EXERCISE OBJECTIVE
Take the data below and extract the lines from the one with "Click the word Sportsbook in the blue link" to the one with "Task: Open the help question mark icon", inclusive, exactly as written.

DATA SHOWN
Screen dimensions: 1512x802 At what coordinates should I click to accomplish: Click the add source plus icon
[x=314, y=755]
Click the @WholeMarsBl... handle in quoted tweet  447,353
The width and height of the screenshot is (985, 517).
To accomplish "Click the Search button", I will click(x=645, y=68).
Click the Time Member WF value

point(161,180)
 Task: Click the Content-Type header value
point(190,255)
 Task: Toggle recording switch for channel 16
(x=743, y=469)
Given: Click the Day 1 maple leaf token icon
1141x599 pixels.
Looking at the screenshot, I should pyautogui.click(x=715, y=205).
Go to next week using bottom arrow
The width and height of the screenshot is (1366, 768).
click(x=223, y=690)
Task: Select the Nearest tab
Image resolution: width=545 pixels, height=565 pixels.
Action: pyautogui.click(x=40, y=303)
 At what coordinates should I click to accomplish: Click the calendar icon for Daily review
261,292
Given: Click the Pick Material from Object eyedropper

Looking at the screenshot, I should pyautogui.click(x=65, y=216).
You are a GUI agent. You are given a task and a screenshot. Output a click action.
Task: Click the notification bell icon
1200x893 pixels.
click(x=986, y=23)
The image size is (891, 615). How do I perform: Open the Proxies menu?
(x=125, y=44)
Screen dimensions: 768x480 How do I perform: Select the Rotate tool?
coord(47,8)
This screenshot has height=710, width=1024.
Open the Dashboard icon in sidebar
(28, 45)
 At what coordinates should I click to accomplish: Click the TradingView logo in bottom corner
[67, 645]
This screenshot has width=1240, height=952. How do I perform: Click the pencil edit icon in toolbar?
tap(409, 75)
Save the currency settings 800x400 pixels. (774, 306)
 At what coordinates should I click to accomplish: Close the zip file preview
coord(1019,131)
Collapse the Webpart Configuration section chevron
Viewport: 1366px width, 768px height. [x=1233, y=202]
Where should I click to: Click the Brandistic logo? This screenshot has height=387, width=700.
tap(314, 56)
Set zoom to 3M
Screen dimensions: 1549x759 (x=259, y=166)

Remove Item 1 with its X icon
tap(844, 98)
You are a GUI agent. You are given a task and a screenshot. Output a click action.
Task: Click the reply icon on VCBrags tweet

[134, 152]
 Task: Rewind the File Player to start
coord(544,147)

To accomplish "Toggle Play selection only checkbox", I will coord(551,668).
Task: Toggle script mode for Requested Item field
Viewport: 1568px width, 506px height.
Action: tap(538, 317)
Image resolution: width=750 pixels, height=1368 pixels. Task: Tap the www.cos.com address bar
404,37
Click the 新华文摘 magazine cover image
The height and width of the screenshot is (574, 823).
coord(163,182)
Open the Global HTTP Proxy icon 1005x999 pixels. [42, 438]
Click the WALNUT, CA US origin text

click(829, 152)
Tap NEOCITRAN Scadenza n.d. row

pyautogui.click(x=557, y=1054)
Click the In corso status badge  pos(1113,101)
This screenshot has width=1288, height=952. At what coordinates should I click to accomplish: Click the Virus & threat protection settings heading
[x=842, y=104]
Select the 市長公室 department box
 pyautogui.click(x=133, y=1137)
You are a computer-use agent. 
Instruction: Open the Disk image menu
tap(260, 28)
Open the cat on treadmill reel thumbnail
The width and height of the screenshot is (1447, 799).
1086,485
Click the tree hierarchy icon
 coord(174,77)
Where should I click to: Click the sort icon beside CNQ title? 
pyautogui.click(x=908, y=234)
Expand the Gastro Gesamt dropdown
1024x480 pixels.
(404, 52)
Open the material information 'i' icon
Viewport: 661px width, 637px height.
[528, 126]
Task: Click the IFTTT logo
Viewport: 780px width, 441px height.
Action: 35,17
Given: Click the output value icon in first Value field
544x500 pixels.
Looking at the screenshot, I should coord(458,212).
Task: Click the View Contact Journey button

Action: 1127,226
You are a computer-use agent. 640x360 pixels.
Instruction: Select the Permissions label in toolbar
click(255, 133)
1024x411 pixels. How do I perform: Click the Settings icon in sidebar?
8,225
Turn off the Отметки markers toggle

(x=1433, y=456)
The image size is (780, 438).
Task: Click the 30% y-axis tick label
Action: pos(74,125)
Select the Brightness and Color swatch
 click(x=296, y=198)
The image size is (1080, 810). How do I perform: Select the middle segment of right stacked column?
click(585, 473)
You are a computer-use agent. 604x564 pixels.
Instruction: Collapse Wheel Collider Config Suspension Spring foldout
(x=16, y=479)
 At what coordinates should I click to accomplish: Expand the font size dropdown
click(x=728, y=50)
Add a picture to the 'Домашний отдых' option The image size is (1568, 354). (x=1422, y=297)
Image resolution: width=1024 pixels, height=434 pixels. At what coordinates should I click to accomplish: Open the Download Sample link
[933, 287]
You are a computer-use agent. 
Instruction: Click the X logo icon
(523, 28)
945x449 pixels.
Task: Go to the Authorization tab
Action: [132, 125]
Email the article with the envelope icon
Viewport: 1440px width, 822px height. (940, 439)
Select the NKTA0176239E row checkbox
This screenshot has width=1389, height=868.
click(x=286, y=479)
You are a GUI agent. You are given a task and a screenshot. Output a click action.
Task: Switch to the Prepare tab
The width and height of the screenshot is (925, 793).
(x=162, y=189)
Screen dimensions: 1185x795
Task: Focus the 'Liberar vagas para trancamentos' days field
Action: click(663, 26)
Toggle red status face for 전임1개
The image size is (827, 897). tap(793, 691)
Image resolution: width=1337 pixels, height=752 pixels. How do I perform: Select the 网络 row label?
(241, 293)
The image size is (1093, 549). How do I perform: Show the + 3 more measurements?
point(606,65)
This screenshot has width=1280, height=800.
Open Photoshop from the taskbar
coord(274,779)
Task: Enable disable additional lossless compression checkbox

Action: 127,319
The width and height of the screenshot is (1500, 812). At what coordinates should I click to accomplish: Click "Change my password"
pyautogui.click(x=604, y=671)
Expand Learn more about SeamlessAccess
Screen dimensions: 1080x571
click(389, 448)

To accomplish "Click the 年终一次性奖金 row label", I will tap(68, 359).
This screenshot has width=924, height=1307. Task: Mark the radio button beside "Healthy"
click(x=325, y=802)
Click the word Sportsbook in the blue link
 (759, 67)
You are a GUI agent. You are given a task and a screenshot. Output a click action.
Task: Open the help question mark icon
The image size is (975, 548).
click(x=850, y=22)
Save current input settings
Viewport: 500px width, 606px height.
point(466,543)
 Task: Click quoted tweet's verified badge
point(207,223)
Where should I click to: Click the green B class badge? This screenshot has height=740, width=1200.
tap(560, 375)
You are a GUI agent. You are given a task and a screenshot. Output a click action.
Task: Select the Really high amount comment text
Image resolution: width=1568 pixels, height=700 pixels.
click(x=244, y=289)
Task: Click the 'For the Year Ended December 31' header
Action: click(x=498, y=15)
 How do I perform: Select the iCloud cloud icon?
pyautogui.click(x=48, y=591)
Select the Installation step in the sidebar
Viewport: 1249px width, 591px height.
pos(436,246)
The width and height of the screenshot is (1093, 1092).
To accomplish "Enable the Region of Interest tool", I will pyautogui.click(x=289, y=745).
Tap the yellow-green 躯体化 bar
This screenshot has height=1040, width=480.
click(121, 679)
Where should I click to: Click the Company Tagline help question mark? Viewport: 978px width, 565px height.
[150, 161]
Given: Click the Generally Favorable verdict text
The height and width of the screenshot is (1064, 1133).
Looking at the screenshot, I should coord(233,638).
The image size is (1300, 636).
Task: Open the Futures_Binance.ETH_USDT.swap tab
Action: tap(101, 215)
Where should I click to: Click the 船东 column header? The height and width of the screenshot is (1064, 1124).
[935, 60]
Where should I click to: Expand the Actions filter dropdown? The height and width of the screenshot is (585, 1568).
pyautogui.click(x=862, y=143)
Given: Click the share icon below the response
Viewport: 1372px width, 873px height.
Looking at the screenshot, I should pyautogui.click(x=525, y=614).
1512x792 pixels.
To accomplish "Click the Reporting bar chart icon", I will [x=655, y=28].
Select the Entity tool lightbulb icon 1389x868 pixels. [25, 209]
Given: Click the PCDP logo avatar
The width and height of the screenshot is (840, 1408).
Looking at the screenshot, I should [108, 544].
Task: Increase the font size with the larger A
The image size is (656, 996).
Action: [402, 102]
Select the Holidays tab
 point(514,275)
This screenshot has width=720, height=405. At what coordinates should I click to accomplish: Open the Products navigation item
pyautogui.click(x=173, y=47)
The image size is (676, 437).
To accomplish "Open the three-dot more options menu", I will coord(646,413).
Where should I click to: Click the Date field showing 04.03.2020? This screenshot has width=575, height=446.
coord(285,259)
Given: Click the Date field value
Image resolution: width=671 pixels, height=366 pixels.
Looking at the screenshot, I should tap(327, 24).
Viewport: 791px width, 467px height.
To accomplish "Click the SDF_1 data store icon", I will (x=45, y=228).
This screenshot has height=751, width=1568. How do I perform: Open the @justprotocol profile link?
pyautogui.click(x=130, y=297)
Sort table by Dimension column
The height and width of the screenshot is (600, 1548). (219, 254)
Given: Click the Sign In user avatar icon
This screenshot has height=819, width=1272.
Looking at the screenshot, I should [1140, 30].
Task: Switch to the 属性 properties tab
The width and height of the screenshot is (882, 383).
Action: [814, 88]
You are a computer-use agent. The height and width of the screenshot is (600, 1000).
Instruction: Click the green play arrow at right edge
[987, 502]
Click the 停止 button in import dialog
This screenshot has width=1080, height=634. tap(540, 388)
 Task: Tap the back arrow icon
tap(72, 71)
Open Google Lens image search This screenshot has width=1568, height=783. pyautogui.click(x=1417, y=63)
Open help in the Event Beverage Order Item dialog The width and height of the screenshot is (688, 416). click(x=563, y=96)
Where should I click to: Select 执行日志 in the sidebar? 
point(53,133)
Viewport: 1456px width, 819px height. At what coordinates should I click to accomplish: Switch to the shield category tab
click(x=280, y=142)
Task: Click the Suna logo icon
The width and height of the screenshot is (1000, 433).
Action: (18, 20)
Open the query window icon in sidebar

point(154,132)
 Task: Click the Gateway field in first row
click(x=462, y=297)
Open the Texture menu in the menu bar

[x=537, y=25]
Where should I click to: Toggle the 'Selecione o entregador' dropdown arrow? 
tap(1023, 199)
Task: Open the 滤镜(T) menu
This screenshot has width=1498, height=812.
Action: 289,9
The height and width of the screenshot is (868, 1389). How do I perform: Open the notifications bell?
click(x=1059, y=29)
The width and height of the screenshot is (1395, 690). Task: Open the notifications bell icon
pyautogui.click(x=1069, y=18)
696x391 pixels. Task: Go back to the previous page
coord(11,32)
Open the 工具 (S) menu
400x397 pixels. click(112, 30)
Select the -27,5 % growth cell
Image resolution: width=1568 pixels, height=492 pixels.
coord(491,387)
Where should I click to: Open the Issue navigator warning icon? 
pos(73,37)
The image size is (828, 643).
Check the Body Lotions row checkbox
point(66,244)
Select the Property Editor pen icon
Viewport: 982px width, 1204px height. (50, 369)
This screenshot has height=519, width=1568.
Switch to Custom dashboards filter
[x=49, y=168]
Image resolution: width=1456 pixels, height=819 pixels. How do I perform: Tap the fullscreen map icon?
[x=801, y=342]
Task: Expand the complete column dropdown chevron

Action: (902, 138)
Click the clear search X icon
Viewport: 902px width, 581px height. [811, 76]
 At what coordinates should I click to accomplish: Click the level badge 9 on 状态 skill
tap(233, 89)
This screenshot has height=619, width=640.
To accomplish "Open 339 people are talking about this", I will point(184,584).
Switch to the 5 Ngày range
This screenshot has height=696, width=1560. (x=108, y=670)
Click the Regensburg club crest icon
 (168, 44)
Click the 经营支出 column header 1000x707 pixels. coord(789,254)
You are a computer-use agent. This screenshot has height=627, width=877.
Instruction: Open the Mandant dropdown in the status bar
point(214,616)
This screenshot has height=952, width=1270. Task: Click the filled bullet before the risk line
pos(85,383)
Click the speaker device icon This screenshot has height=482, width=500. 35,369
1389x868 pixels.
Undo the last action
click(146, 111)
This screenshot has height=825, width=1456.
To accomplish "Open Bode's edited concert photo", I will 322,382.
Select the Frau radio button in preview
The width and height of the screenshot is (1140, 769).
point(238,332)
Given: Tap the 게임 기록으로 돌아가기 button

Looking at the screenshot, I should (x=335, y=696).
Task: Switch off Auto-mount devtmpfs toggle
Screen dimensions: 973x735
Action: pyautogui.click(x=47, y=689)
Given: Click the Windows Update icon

ANSWER TO THE PROBLEM
Click the word Sportsbook in the blue link
 (759, 67)
You are a GUI agent. You are given a task and a screenshot. Output a click action.
Task: Open the help question mark icon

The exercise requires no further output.